TREŚĆ ZADANIA 1 — Czy możesz streścić wpis o kosie w dwóch zdaniach?

Kos
- violetstudjo
- 18 mar 2020
- 6 minut(y) czytania
Wczoraj pod wieczór usłyszałam, jak za oknem śpiewa kos.
W końcu dotarł do mnie mój ukochany ptasi zaśpiew, na który czekałam długie miesiące. Wychyliłam głowę przez okno i choć powietrze było ciężkie od dymu, to chwilę tak stałam i słuchałam, aż nastała cisza.
Wtedy zrobiło mi się trochę smutno, ale tylko na chwilę.
To nic, będzie wracał, przecież dobrze o tym wiem. Teraz tylko się ze mną przywitał, oznajmił, że jest.
Witaj, kosie, miło mi, że znowu się spotykamy. Nie wyznam ci, ile razy w ciągu zimy włączałam twój śpiew na youtube.
Wiem, wiem, to nie to samo. No, ale musisz przyznać, że lepsze to, niż nic. Nie bocz się, obiecuję ci, że skoro już jesteś, to o youtube zapomnę.
Umowa? No, to dobrze.
---
- A jak ty sobie radzisz w tej zmienionej, domowej rzeczywistości? - pojawiają się ostatnio pytania. Zastanawiam się przez chwilę i odpowiadam, że radzę sobie całkiem dobrze, bo ta zmieniona rzeczywistość jest w dużej części moją codziennością i niespecjalnie odczuwam zmiany. Od długiego czasu kieruję się zasadą #zostanwdomu, więc w sumie nie jest ona dla mnie niczym nowym.
Zdalna praca, cztery ściany, wyciągnięty sweter z rekinem i ograniczanie wyjść - to wszystko jest dla mnie jakoś dziwnie naturalne. A jak z kalendarza straszy termin oddania projektu, to już w ogóle świat oglądam przez okno. Nie wiem, czy to dla każdego. Chyba raczej nie dla każdego. Być może tylko nieliczni odnajdą się w takim trybie pracy.

Rekordy ze zbioru danych:
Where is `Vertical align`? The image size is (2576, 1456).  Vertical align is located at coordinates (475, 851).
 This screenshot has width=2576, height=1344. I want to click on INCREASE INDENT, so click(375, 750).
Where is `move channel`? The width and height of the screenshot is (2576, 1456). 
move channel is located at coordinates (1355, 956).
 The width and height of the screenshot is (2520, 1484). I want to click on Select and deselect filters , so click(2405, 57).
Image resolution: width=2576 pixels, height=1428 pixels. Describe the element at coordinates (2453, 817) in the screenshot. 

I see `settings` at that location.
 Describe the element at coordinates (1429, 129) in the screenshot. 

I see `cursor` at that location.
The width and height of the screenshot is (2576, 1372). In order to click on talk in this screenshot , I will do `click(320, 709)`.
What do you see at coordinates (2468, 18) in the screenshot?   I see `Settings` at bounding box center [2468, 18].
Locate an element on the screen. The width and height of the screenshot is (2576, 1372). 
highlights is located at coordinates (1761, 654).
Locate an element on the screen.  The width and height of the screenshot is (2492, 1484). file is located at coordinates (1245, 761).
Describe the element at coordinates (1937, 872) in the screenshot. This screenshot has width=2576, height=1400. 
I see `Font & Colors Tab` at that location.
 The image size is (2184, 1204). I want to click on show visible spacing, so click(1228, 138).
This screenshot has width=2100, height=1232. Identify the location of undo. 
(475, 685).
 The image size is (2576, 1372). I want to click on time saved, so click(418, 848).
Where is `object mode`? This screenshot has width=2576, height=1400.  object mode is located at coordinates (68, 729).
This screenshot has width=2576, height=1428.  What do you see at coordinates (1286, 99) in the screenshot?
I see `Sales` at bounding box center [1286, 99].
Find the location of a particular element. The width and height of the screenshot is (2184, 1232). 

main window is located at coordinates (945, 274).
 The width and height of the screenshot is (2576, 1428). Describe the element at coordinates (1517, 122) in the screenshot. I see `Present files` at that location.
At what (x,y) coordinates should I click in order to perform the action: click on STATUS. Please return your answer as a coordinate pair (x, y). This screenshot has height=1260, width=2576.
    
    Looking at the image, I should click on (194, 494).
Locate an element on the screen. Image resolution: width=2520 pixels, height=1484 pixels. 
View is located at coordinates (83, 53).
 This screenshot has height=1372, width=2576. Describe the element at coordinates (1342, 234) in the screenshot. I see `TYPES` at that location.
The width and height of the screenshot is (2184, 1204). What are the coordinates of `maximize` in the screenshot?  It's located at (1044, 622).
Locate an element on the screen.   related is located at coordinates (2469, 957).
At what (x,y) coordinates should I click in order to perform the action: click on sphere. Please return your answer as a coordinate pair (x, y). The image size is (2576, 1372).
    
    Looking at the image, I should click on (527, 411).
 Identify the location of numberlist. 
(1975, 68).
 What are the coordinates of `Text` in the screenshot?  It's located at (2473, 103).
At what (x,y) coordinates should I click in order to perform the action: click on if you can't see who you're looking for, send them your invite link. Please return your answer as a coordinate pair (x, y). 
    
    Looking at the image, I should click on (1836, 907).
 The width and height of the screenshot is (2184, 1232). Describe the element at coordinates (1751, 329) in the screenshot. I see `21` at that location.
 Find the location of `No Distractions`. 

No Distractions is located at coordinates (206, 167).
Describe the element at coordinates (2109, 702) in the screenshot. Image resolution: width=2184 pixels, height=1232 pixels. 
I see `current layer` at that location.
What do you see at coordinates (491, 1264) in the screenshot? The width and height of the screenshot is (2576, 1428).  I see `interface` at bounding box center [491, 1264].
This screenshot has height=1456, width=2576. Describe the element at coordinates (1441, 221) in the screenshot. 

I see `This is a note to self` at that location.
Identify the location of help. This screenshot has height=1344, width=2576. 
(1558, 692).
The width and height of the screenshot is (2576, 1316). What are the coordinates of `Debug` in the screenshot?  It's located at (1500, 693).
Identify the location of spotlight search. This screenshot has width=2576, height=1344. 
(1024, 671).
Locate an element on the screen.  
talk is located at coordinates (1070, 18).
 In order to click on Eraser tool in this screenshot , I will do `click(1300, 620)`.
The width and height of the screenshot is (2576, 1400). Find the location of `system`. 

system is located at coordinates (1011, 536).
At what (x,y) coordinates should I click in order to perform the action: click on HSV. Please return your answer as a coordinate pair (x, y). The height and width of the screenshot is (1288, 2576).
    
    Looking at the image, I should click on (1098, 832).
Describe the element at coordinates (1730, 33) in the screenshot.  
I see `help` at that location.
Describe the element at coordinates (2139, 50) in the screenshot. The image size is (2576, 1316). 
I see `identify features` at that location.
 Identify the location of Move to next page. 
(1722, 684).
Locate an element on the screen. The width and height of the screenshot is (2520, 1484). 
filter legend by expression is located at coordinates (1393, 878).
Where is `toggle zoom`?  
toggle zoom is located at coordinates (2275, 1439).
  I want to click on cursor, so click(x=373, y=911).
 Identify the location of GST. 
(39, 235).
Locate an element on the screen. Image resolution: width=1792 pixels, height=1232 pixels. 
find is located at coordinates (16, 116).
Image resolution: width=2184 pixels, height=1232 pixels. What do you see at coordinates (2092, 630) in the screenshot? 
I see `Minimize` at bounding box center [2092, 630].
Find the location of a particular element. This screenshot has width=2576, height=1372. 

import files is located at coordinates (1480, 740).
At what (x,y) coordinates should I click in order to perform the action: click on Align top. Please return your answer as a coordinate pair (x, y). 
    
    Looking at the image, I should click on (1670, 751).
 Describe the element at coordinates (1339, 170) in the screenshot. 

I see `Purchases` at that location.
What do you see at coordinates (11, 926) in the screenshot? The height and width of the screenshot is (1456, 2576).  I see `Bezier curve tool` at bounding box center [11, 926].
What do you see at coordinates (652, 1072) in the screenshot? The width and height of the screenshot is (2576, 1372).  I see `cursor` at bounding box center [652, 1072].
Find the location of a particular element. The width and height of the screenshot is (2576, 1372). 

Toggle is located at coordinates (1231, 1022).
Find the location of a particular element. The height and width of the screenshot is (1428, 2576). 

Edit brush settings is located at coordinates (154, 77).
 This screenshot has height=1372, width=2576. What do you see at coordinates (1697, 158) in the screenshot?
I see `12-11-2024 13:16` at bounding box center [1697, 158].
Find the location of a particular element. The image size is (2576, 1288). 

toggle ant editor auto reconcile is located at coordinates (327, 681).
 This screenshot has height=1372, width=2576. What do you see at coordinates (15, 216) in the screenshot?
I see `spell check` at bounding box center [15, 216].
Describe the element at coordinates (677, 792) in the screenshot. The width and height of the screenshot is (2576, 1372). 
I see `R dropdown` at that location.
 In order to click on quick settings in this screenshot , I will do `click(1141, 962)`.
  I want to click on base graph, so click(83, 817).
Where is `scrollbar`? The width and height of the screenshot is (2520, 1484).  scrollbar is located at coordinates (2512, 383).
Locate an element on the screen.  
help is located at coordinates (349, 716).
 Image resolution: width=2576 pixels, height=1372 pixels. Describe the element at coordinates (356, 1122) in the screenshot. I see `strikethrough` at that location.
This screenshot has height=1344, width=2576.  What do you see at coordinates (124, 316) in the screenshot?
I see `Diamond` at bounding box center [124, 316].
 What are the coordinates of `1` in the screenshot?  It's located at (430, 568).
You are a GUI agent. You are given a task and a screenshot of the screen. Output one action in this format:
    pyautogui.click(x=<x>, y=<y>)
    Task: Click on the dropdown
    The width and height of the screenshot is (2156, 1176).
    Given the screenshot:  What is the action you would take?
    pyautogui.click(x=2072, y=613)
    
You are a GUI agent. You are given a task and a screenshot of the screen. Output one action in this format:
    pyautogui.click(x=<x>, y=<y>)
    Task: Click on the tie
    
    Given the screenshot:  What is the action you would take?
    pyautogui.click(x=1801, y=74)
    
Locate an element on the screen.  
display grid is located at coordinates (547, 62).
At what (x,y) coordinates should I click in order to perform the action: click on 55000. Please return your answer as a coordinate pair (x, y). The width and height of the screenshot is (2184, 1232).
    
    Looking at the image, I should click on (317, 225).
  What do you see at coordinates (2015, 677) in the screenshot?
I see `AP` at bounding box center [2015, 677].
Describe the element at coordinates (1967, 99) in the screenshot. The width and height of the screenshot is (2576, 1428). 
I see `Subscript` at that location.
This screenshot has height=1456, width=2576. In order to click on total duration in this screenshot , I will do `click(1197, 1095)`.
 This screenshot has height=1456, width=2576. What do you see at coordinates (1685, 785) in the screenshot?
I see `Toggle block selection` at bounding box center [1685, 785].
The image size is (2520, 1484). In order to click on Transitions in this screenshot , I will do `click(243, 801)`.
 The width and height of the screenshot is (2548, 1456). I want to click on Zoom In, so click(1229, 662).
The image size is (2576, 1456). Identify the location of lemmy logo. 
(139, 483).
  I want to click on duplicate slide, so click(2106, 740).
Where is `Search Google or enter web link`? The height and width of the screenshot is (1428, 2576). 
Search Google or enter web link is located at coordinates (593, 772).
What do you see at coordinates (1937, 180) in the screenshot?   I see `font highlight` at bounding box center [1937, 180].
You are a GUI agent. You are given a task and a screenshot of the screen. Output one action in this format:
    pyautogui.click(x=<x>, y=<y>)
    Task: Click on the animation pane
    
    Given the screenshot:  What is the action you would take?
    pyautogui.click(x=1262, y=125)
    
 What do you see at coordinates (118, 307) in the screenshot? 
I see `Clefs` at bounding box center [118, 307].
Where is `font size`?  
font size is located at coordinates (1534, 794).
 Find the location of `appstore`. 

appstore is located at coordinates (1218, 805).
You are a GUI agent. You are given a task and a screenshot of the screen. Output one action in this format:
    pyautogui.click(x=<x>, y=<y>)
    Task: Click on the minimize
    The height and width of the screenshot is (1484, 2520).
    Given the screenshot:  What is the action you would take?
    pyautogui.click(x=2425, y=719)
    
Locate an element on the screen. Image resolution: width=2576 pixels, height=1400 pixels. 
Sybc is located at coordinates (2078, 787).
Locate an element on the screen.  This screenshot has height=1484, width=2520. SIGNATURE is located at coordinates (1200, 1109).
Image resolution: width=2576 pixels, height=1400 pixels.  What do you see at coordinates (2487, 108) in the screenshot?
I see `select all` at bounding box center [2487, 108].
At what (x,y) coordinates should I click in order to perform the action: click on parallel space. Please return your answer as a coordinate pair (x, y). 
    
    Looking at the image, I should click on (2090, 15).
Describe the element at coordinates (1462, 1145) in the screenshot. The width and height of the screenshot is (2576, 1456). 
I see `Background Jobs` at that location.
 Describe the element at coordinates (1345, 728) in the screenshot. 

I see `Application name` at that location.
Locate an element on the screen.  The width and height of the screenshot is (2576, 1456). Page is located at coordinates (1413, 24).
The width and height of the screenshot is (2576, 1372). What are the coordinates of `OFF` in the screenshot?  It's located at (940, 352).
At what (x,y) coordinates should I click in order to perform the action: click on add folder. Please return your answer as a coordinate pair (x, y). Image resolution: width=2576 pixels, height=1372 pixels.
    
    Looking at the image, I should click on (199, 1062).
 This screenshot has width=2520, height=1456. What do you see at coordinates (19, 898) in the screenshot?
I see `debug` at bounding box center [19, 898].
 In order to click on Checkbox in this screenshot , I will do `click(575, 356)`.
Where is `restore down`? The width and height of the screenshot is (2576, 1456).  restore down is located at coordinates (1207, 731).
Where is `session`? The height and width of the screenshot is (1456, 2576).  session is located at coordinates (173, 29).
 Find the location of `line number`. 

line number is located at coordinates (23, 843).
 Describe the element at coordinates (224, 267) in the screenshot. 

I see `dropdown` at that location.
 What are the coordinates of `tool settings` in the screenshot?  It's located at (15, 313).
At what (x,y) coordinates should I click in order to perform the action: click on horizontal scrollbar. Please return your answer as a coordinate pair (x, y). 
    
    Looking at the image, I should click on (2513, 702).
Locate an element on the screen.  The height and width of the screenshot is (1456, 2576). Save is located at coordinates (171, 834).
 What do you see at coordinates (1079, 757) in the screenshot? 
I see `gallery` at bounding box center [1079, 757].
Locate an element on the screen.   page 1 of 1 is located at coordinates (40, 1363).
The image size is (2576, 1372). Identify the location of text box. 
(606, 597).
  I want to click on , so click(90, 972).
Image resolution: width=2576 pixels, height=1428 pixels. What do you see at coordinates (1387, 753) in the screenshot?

TREŚĆ ZADANIA 2 — Czy możesz ująć w numerowaną listę wiersze listingu od tego, który zawiera „The width and height of the screenshot is (2184, 1204).”, do tego, który zawiera „(1975, 68).”, z oboma skrajnymi włącznie i bez pustych wierszy?

ODPOWIEDŹ 1 — Wpis opisuje radość z usłyszanego pod wieczór śpiewu kosa, na który czekano długie miesiące, oraz żartobliwą umowę z ptakiem, że skoro już wrócił, nagrania z youtube pójdą w zapomnienie. Dalej pada odpowiedź na pytanie o radzenie sobie w zmienionej, domowej rzeczywistości: zdalna praca i ograniczanie wyjść są dla osoby piszącej codziennością, więc niespecjalnie odczuwa zmiany.

ODPOWIEDŹ 2 —
1. The width and height of the screenshot is (2184, 1204). What are the coordinates of `maximize` in the screenshot?  It's located at (1044, 622).
2. Locate an element on the screen.   related is located at coordinates (2469, 957).
3. At what (x,y) coordinates should I click in order to perform the action: click on sphere. Please return your answer as a coordinate pair (x, y). The image size is (2576, 1372).
4.     Looking at the image, I should click on (527, 411).
5.  Identify the location of numberlist. 
6. (1975, 68).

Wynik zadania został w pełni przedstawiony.